THE TASK:
Retype the lines in the portion that opens with the line containing "Given: Click the SPL axis label" and closes at the end of the records. Omit the pictures from your answer.

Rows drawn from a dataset
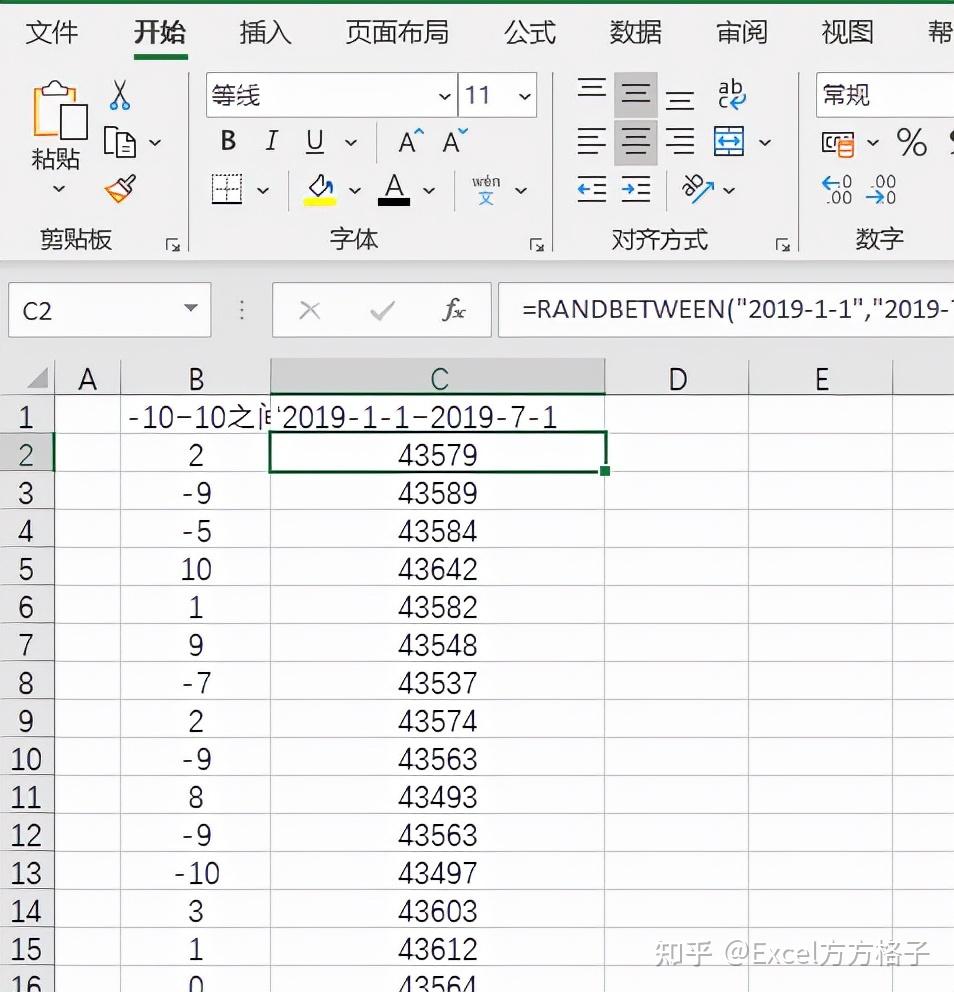Viewport: 954px width, 992px height.
Task: Toggle bold formatting
Action: pyautogui.click(x=227, y=141)
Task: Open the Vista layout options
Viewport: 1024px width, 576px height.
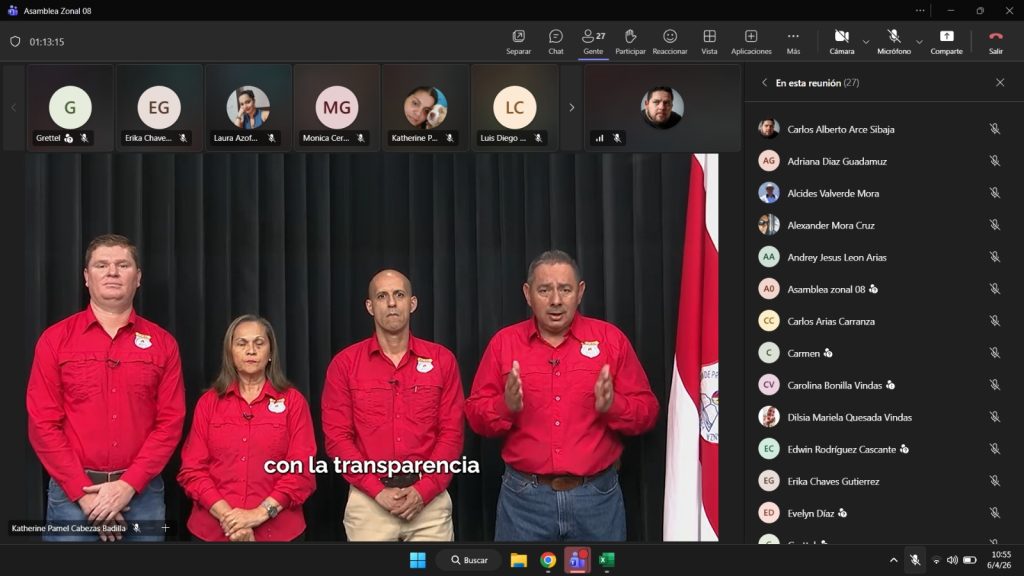Action: [709, 41]
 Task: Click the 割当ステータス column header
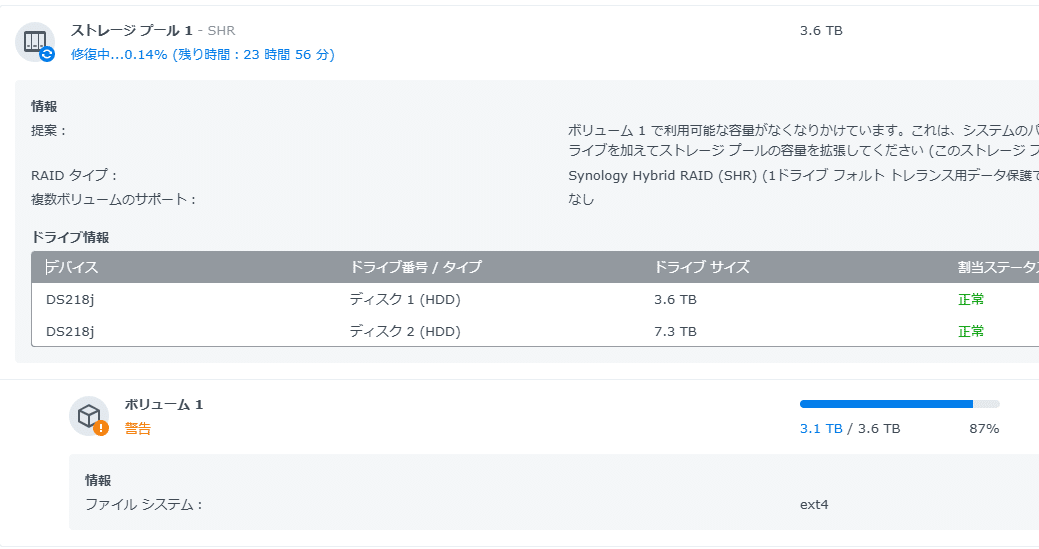(x=998, y=268)

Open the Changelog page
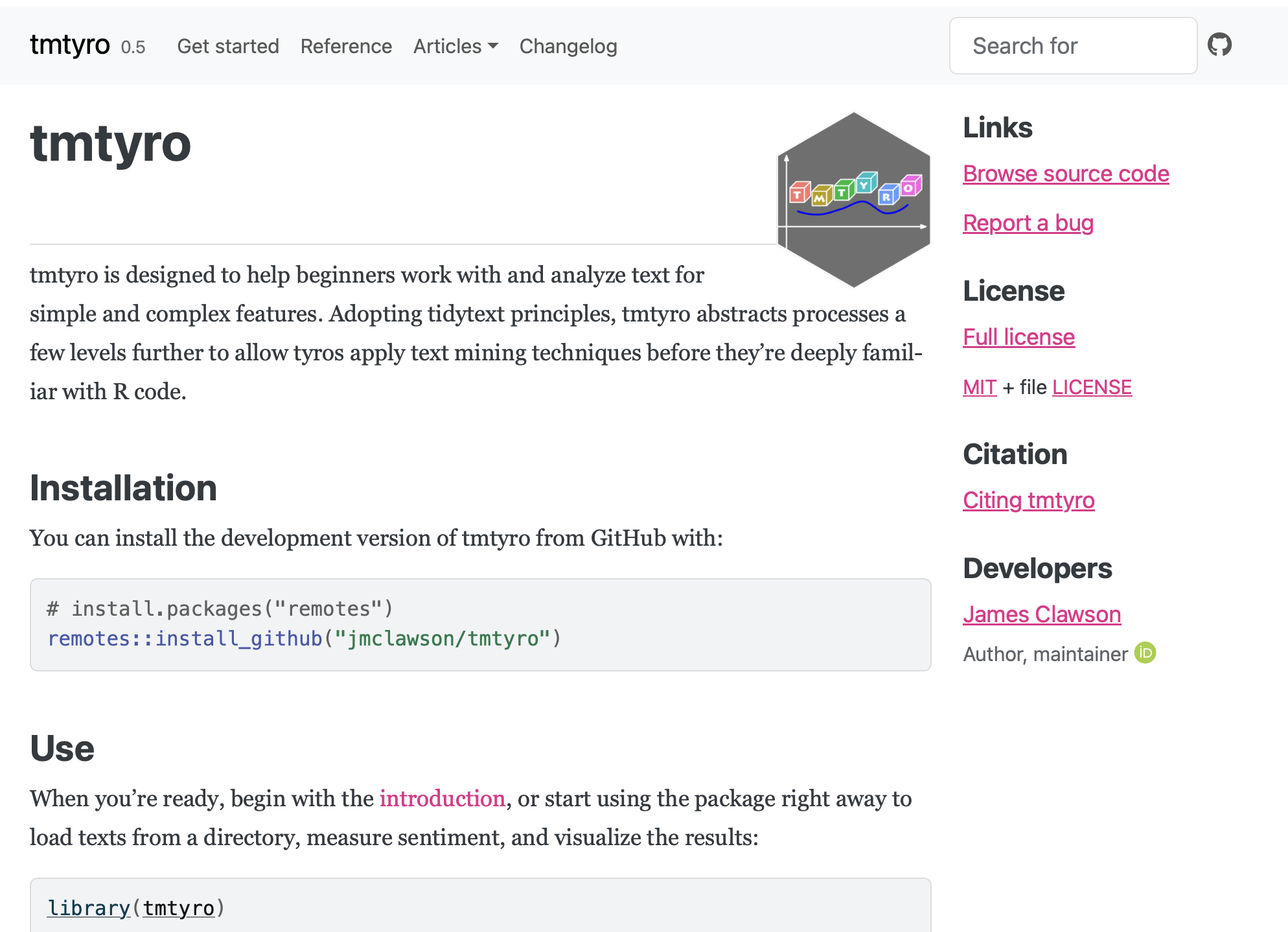(x=568, y=46)
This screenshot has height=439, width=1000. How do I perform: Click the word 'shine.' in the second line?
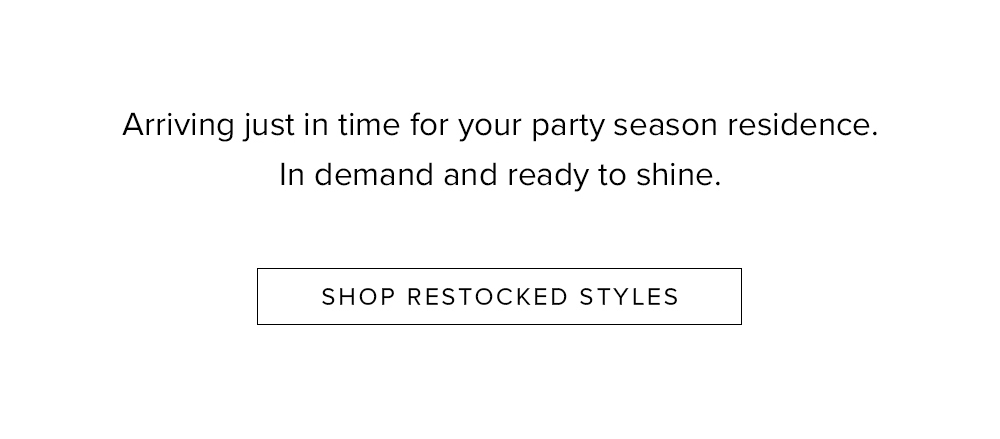click(x=679, y=174)
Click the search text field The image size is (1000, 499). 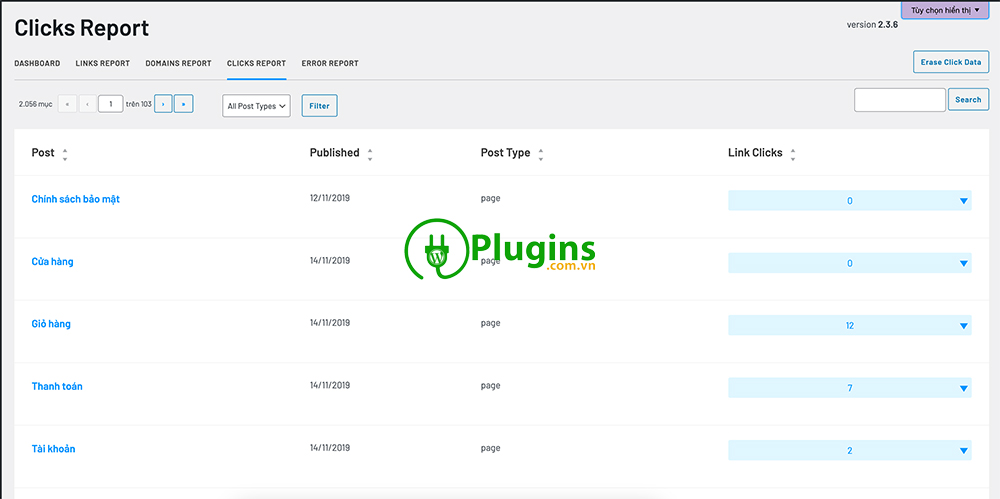[899, 100]
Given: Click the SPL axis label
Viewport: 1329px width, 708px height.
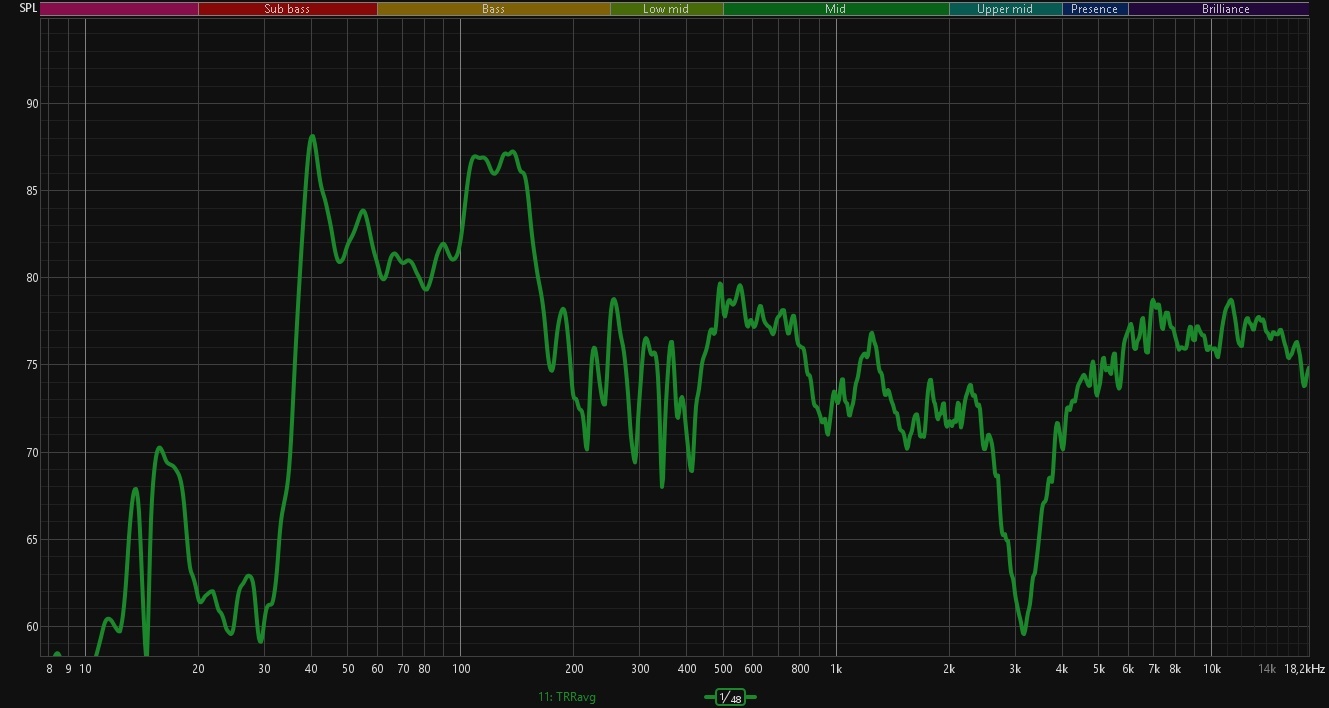Looking at the screenshot, I should tap(28, 8).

SOLUTION FOR THIS EXERCISE:
Given: Click the SPL axis label
Viewport: 1329px width, 708px height.
Looking at the screenshot, I should tap(28, 8).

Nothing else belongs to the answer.